Human Genome Analysis Reflections : Analysis of SNP data using SNPedia and Promethease

Learning Objectives

  • View information from a personal genetic test from the perspective of the rsID
  • To understand the concepts of Magnitude and Repute in scoring the effect of a SNP

Background

SNP Analysis using SNPedia

In this lab we will look SNP data from the perspective of SNPedia. The project is described more fully in this publication SNPedia: a wiki supporting personal genome annotation, interpretation and analysis. SNPedia is a MediaWiki site with information on SNP data. Much of the information is reformatted from NCBI’s dbSNP database based on the Reference SNP ID (rs#). This is the rs# that you have already seen in the 23andMe data files you have been working with. “dbSNP contains population-specific frequency and genotype data, experimental conditions, molecular context, and mapping information for both neutral variations and clinical mutations”. The rs# cand be used to link to genome wide association studies(GWAS) and other information. SNPedia creates ‘rs-pages’ “defining individual SNPs with genotype-specific pages are primarily only created for variants that have significant medical or genealogical consequences based on published meta-analyses, studies of at least 500 patients or two or more independent studies (i.e. replicated findings), or other historic, statistical or medical significance.
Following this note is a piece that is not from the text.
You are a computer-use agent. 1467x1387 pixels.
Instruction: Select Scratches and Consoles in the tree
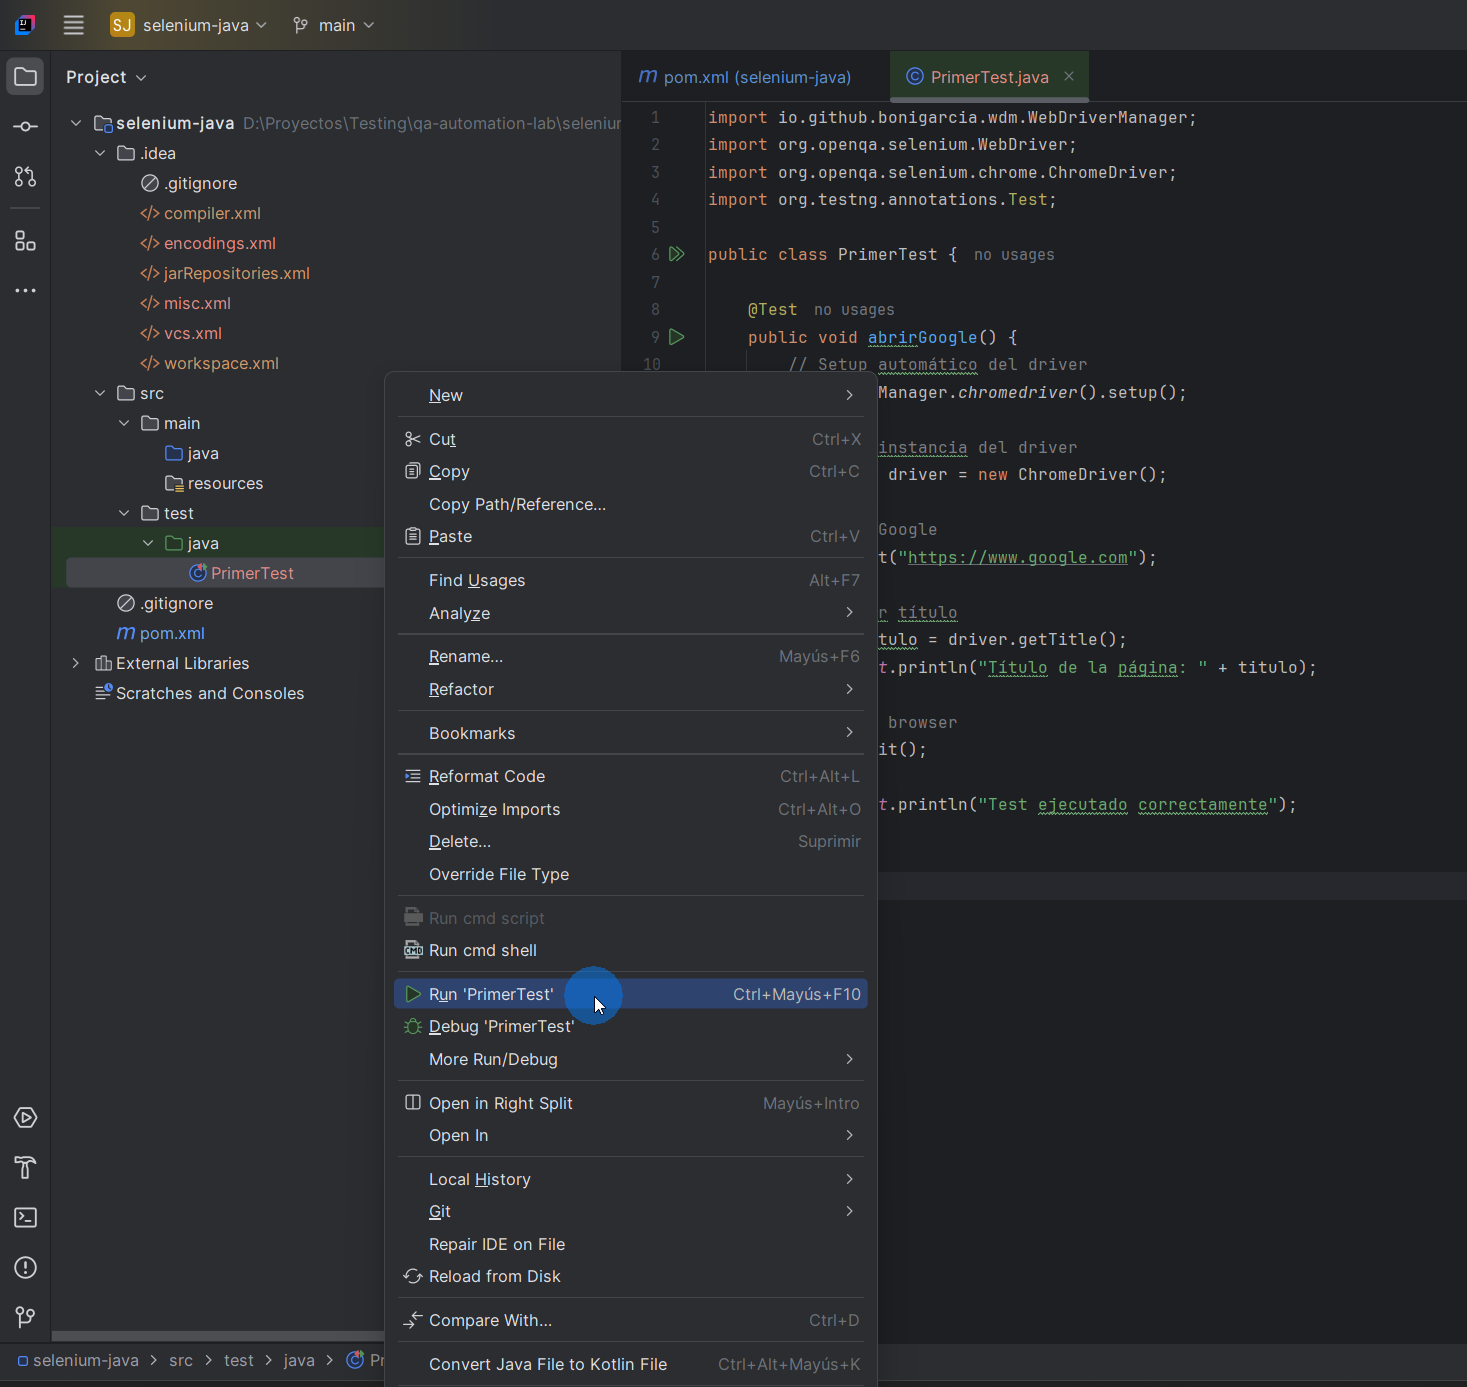click(x=208, y=692)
The are two concepts implemented in SNPedia that are used to sort an individual’s personal genetic testing results. The first is Magnitude. Magnitude is a subjective measure given to a result by the curators of SNPedia. It generally varies from 0 to 10.

The second concept is Repute. This is a perspective applied to a (single) genotype, and it can be either Good, Bad, or Not Set (blank). “‘Good’ and ‘Bad’ are mostly self explanatory. However, it’s worth stating that many genotypes have a bit of good and a bit of bad. These and many other genotypes should remain ‘Not Set’. Sometimes that’s because they’re not distinctly Good or Bad (like eye color) or Ancestry, but usually it means no human has come along to do the classification yet. Often this is the right thing to do, because the published studies are still too new and unreplicated to be convincing.”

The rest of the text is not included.